#で可視化された性被害者の多さ

MeTooとは、もともとはアメリカの市民活動家タラナ・バークが黒人若年女性の性暴力被害者支援の草の根活動を組織した際のスローガンでしたが、2017年にニューヨークタイムズ紙と雑誌「ザ・ニューヨーカー」が、ハーヴェイ・ワインスタインによる数十年に及ぶセクシャル・ハラスメントを告発する記事を発表すると、女優アリッサ・ミラーノが「私もセクシャル・ハラスメントや性暴力を経験したことがある」と告白し、同様の経験をMeToo(私も)というハッシュタグとともにSNSで共有するよう呼びかけたことで、広く知られる運動になったのです。

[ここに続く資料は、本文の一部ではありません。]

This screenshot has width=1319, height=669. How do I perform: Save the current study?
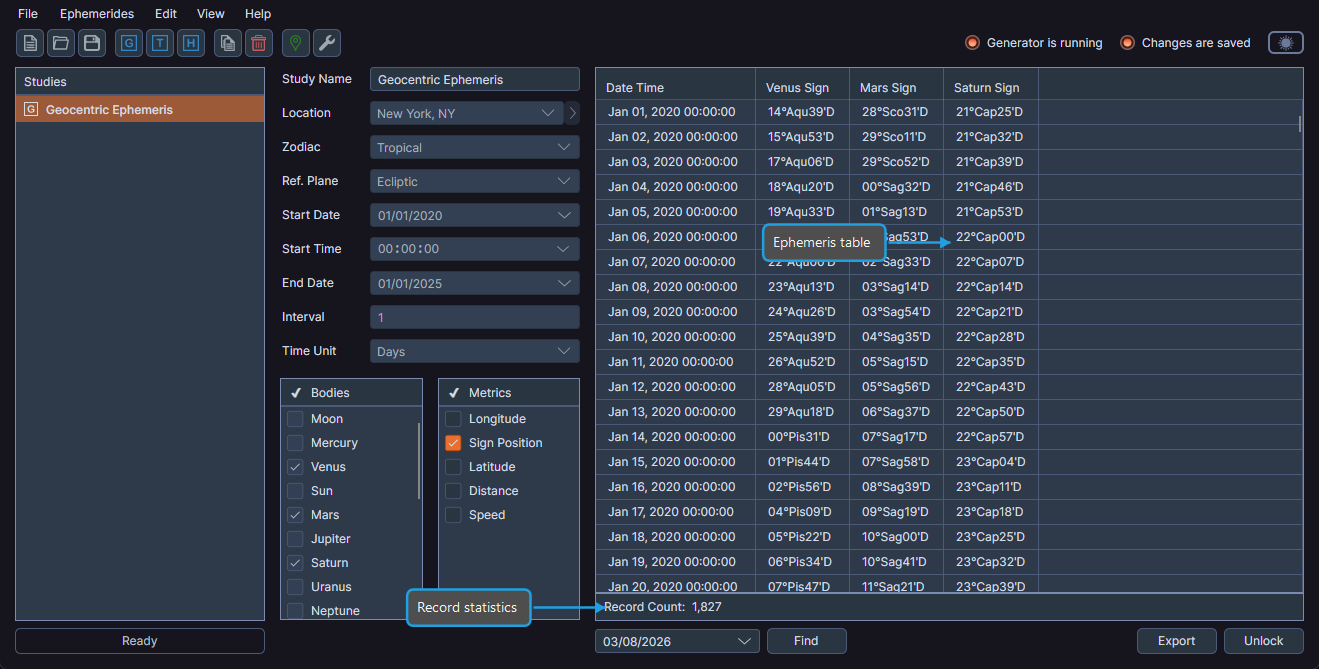92,43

芸能人、アスリート、様々な職業の一般人や学生や母親たちがそれぞれの体験をMeTooというハッシュタグをつけてSNS上でシェアし、いかに被害者の多い問題かが可視化されました。一つひとつの告発は、自分の体験をオープンに語った被害者たち(多くは著名な芸能人だった)の勇気を表しており、被害者たちの行動には感動せざるを得ません。当時、私のタイムラインにも知人のMeTooの投稿がたくさん流れましたが、その中には女性だけではなく男性の友人の性被害体験の告白もありました。

#MeTooと書かれた紙を持つ人
写真=iStock.com/AndreyPopov
※写真はイメージです

被害が見過ごされてきた構造的な土壌があった

それまで言葉にできずに被害者たちが長年抱えていた苦しみも、加害者も目にするだろう発信をする際の恐怖もまた、想像を絶するものだったはずです。

レイプ体験を公開することで、「あなたの思い込みだ」「あなたのせいだ」などと被害者が批判されるカルチャーが未だに残る中での恐怖。

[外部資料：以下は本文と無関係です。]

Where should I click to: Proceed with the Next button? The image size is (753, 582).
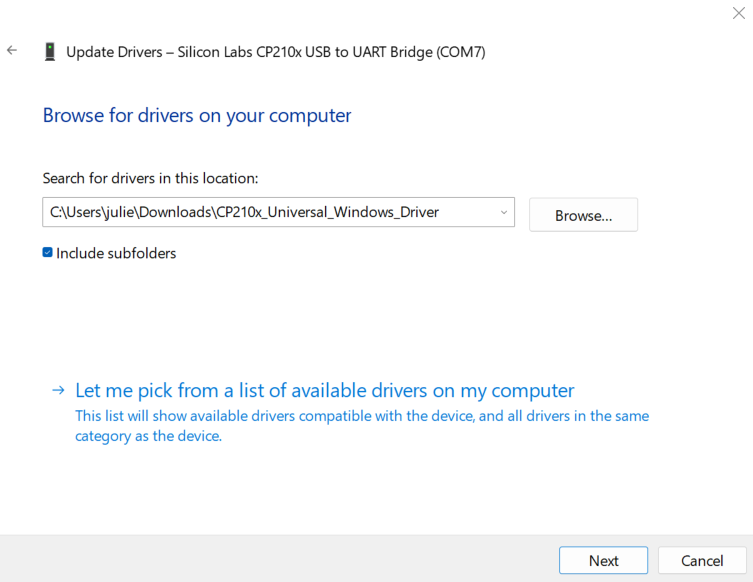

さらに加害者側は、その加害行為によって長年の間、特段の影響を受けずに済む一方で、被害者の多くにおいては、性被害の恐怖と怒りと不安と屈辱の感情を、何十年間も背負い続けなければならないという非対称性。

SNSの悪質な書き込みやいじめとも似たこの構造によって、被害者は心に消えないダメージを受けることが多いのに対し、加害者は相手に与えたダメージを認識すらしていないことが多いのです。

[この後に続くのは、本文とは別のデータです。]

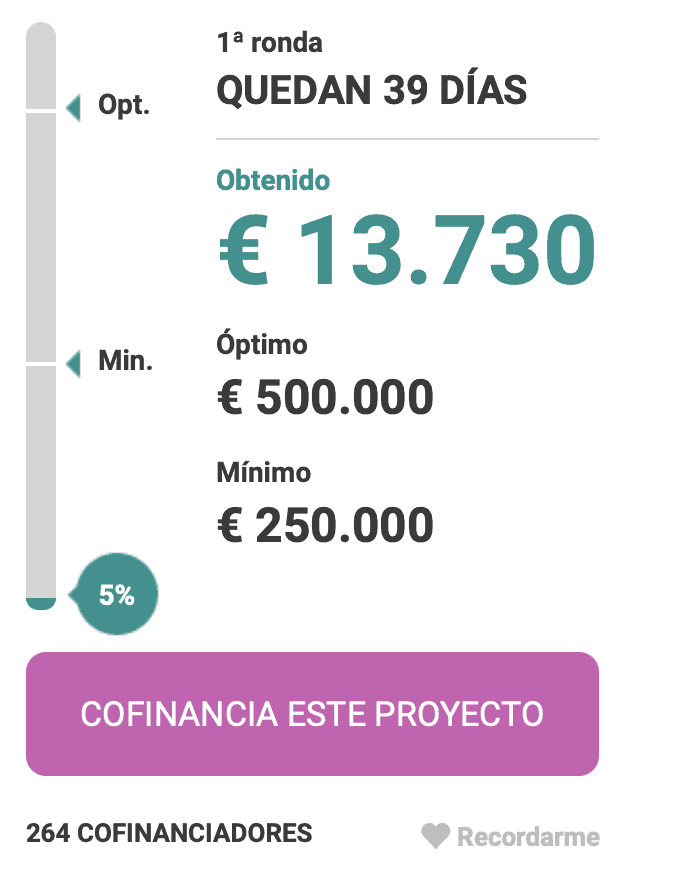678x874 pixels.
Task: Click the Mínimo label
Action: tap(263, 472)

そのように告発のリスクが高く、訴えも難しいがゆえに性暴力や性被害が見過ごされてきた土壌を変えようという大きな機運が生まれ、同意や身体の自己決定権を男女ともに大切にする基盤が作られ始めたのが2017年でした。

この年を表す言葉が“Feminism”だったことは不思議ではありません。